November is National Pancreatic Cancer Awareness Month, and today marks World Pancreatic Cancer Day.
Hard to diagnose, harder to treat
The biology behind pancreatic cancer makes it a difficult disease to fight.
First, there are very few specific symptoms, meaning it usually goes undetected until the latest stages. The organ is located centrally within the body, making it a challenge to image, and there are no good blood tests for detection either.
Finally, most of the tumor is made up of dense scar tissue, impeding blood flow and blocking the delivery of therapeutic agents.
“This environment that forms immediately around the tumor, the ‘microenvironment,’ almost seems designed to block effective treatment,” Crawford said. “That’s where our work comes in, because the more we learn about pancreatic cancer, the more likely it is that we’ll learn how to attack it.”
Crawford has teamed with Marina Pasca di Magliano, Ph.D., associate professor of surgery and cell and development biology, along with other collaborators from the Pancreas Research Program, to devise a method of modifying the microenvironment of pancreatic cancers in such a way that immunotherapy — a type of treatment that uses a person’s own immune system to fight the disease — can become effective in overcoming pancreatic cancer.
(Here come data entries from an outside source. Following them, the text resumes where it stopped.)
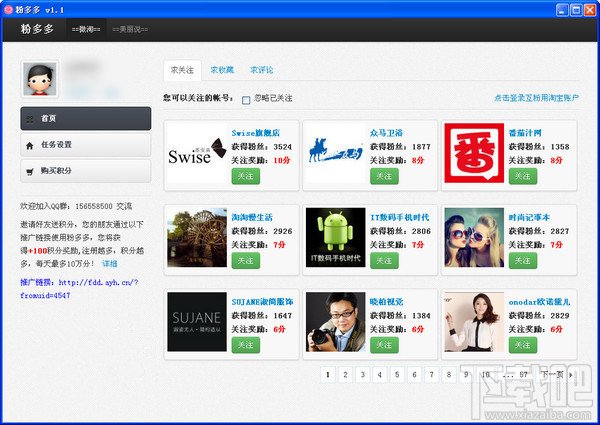Viewport: 600px width, 425px height.
Task: Open the ==美丽说== top menu
Action: (130, 29)
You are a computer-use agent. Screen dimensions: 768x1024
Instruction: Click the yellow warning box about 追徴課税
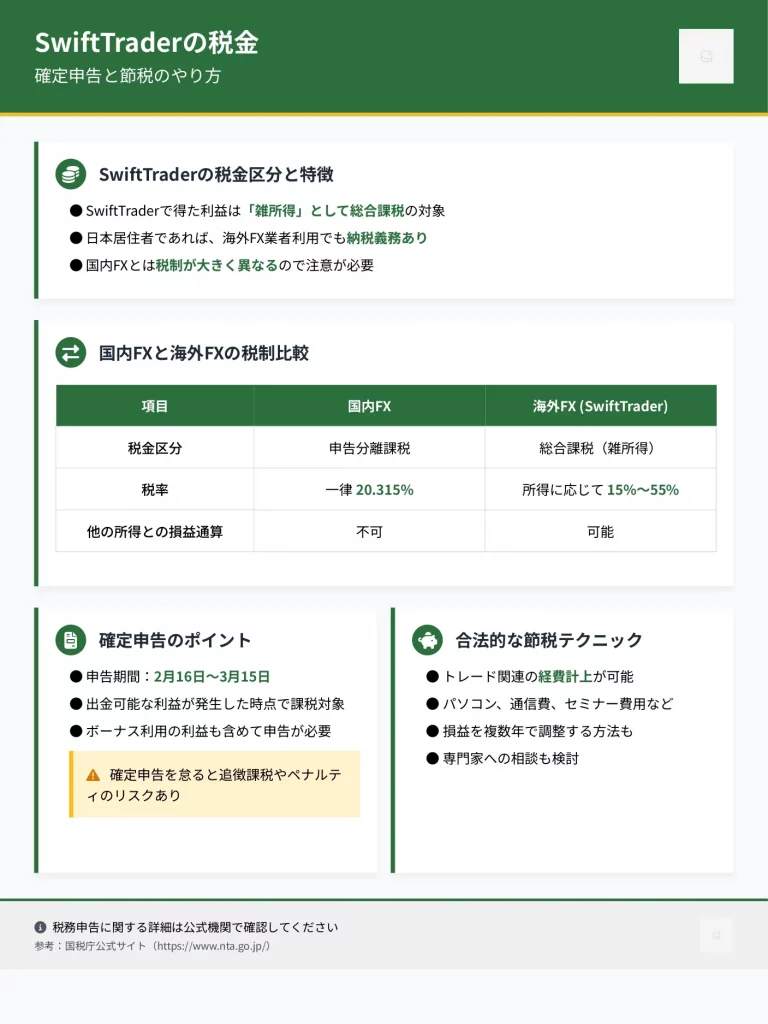coord(214,784)
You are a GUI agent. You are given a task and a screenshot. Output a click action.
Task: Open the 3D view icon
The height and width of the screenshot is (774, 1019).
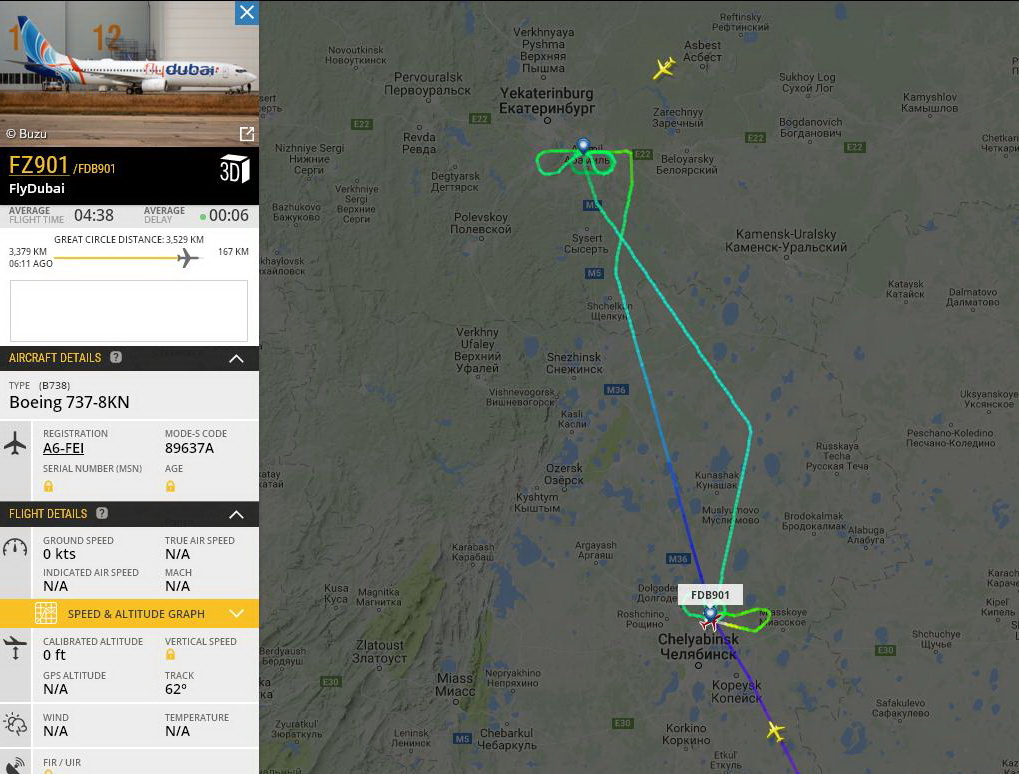[x=235, y=169]
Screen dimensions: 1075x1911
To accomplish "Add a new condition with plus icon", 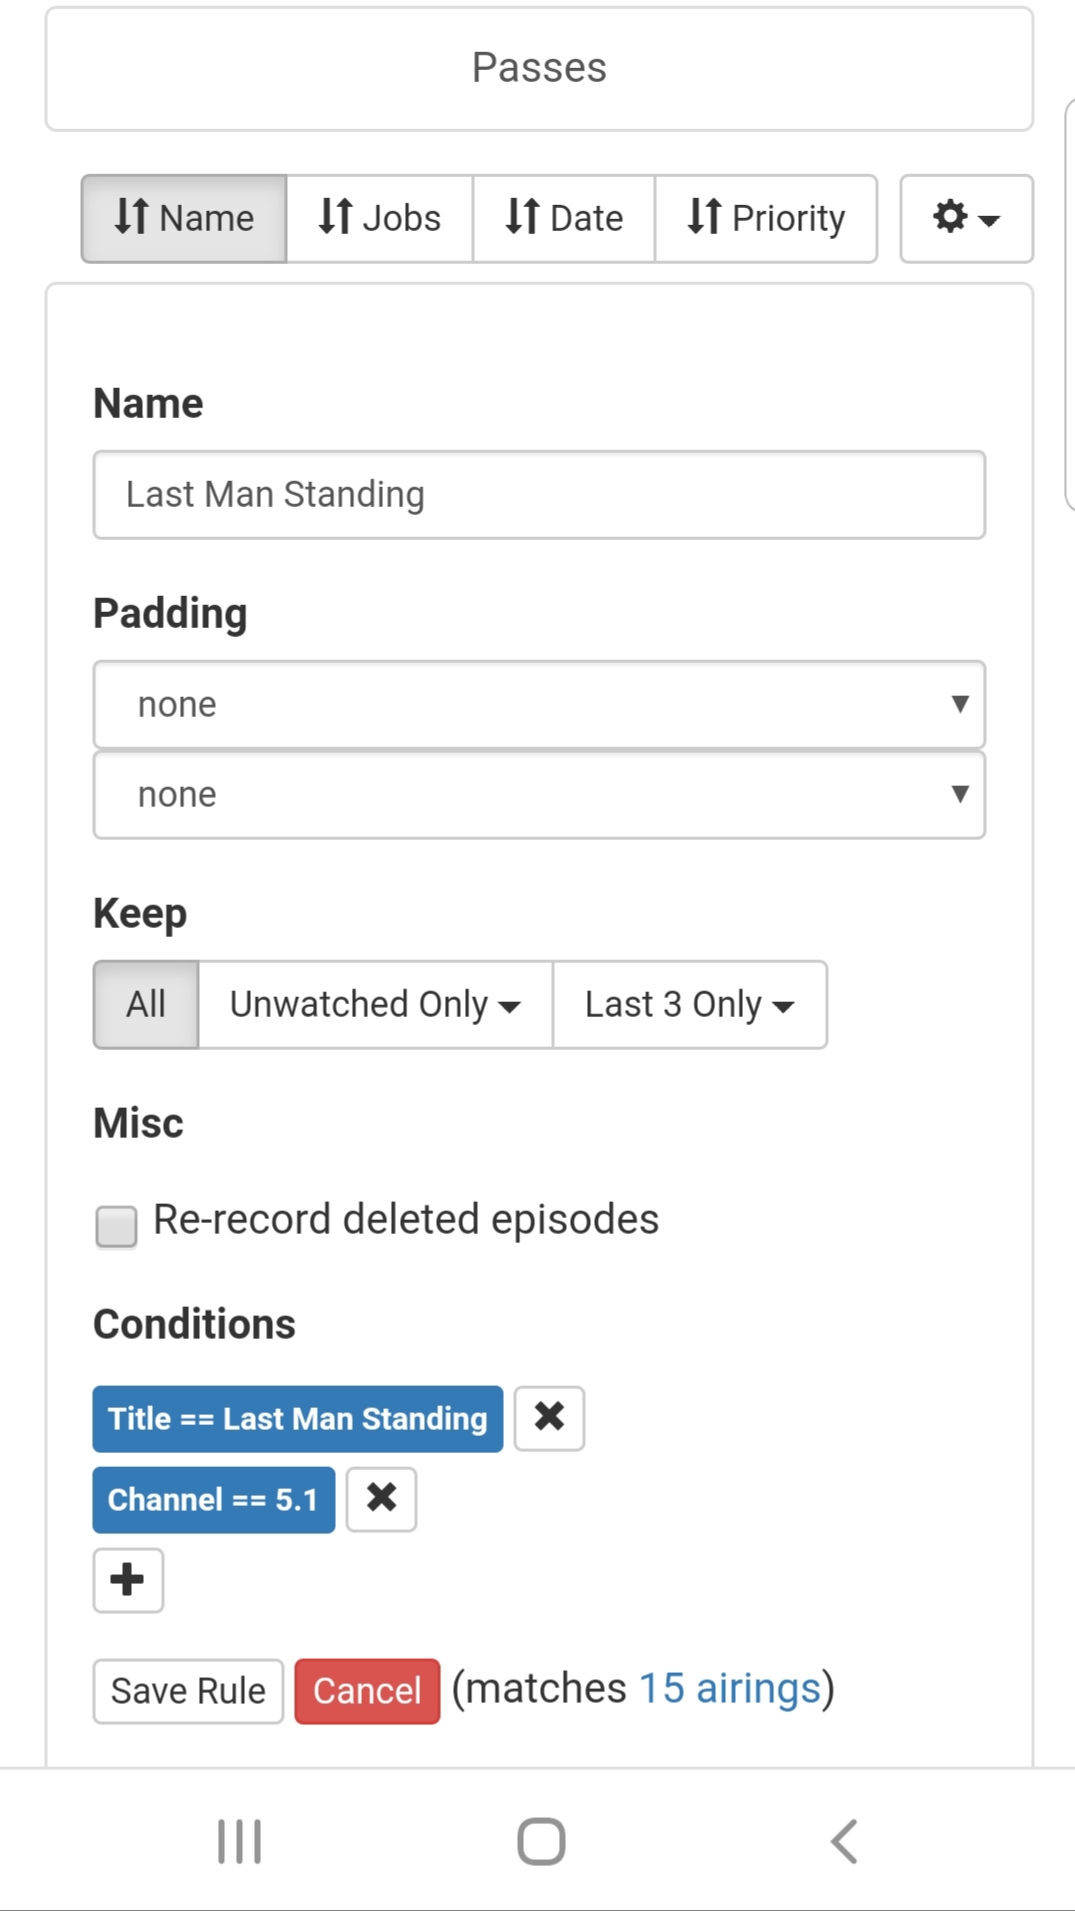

“Immunotherapy has shown incredible promise in the treatment of other cancers. But the results in pancreatic cancer clinical trials have been disappointing. We aim to change that,” said Crawford.
Their ideas recently received support from President Barack Obama’s Cancer Moonshot initiative through a $500,000 supplement to the Cancer Center from the National Institutes of Health.
“Marina’s lab and my lab, working together, have found a potential solution that we hope will improve immunotherapy as a treatment in the future,” Crawford said. “We’re looking at using FDA-approved drugs in novel combinations with immunotherapeutic agents to help treat patients.
“We are in the early stages of testing these drug combinations in pancreatic cancer models, but the NIH support makes us feel like we’re on the right track and will allow us to continue moving forward.”
Racing against time
Crawford acknowledges that his current project will take time and may not be able to help those facing a recent diagnosis, a reality that is both difficult and motivating.
“You can’t help but grow close with some of the patients you come into contact with,” he said. “It’s impressive how strong they can be, but you often have to watch their health deteriorate, sometimes very quickly. Many of the patients I’ve become friends with have passed away in a very short period of time. I take them with me into the lab every day.”
What started off as an intellectual challenge 20 years ago is now a personal mission for Crawford. “Absolutely nothing we do, no matter how hard we work, is fast enough. But for all of those patients yet to be diagnosed, we are obligated to get it right.”